PROBLEM TO WORK ON
Which lines in the rows below contain the string "Task", with uppercase and lowercase letters treated as distinct? Pull out each such line and copy it.

SOURCE RECORDS
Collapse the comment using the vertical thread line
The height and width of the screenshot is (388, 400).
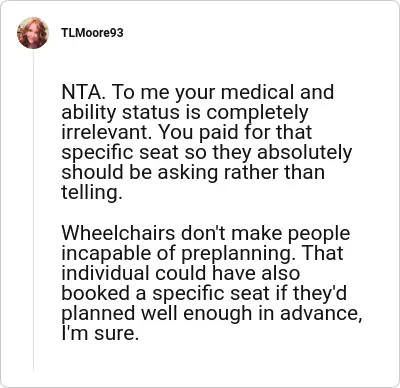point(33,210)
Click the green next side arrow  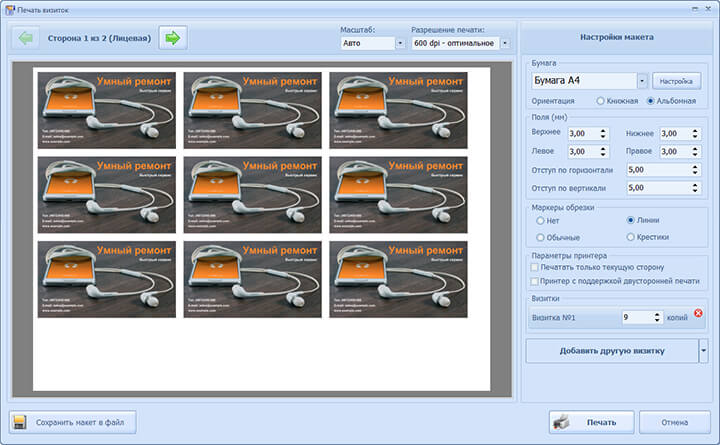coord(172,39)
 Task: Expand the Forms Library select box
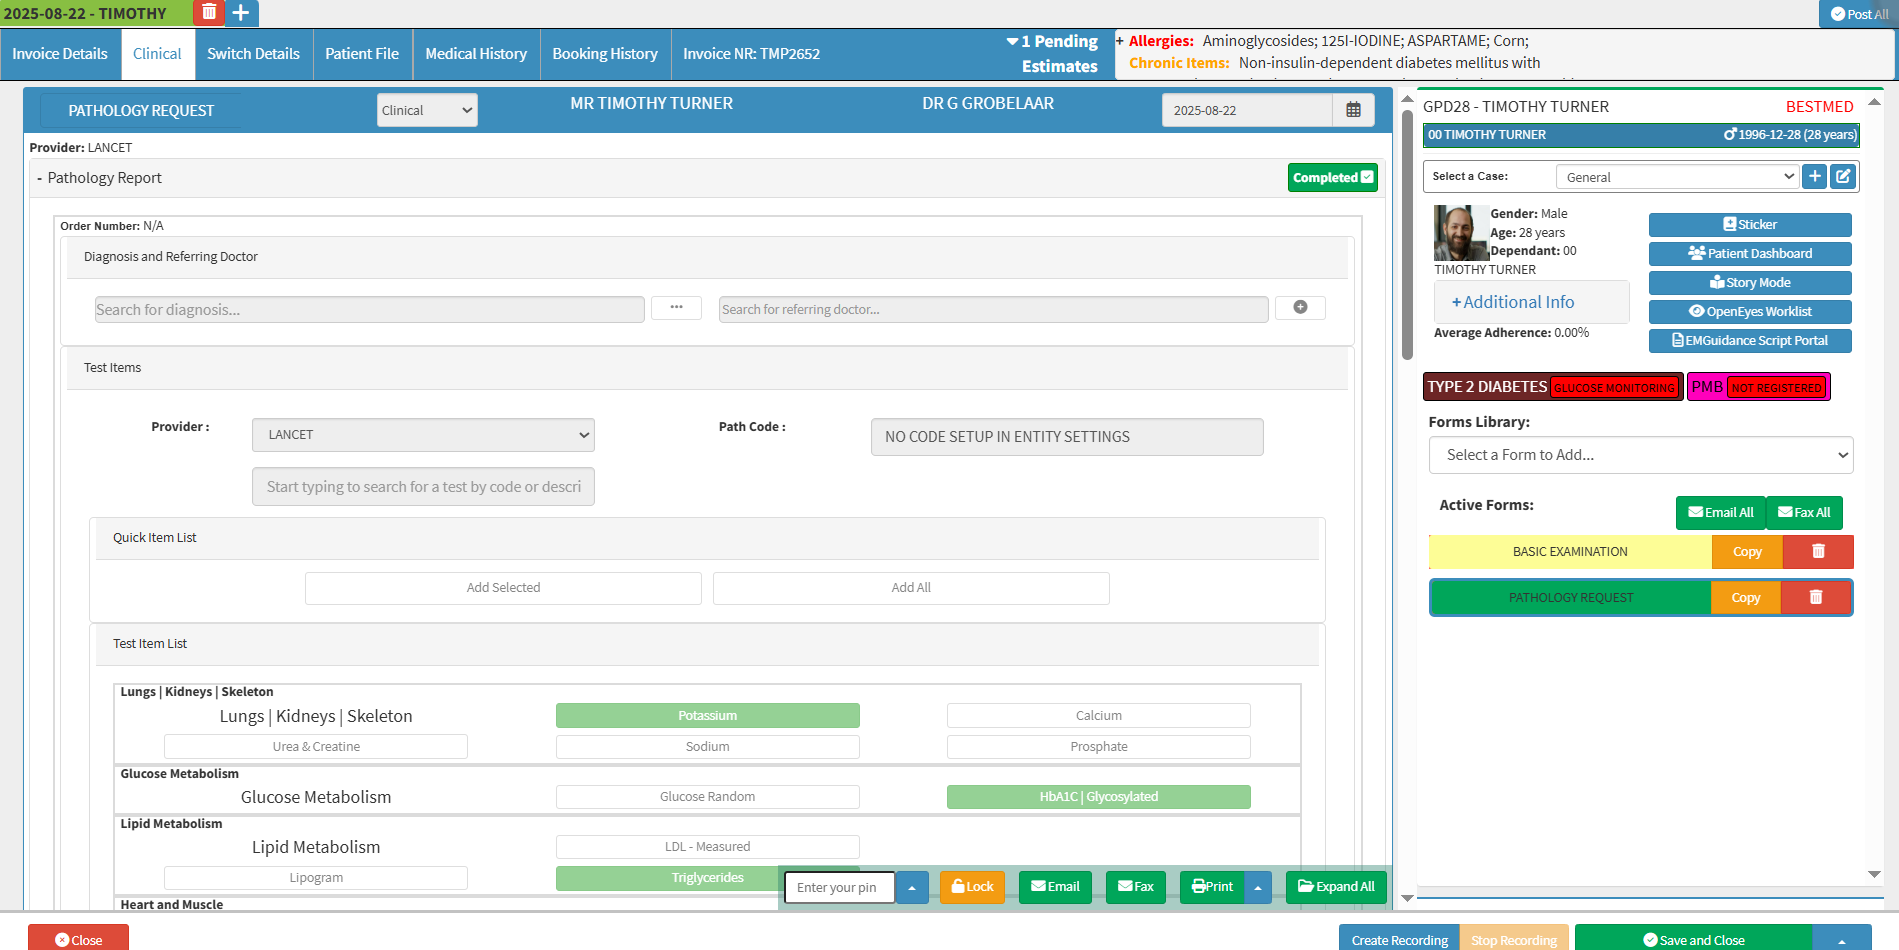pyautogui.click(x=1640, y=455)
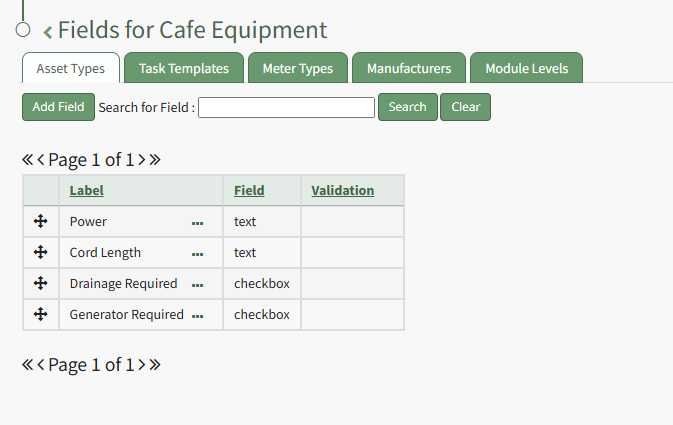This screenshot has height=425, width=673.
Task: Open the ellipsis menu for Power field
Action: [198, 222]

RESPONSE
 Task: Expand the Forms Library select box
Task: Open the ellipsis menu for Power field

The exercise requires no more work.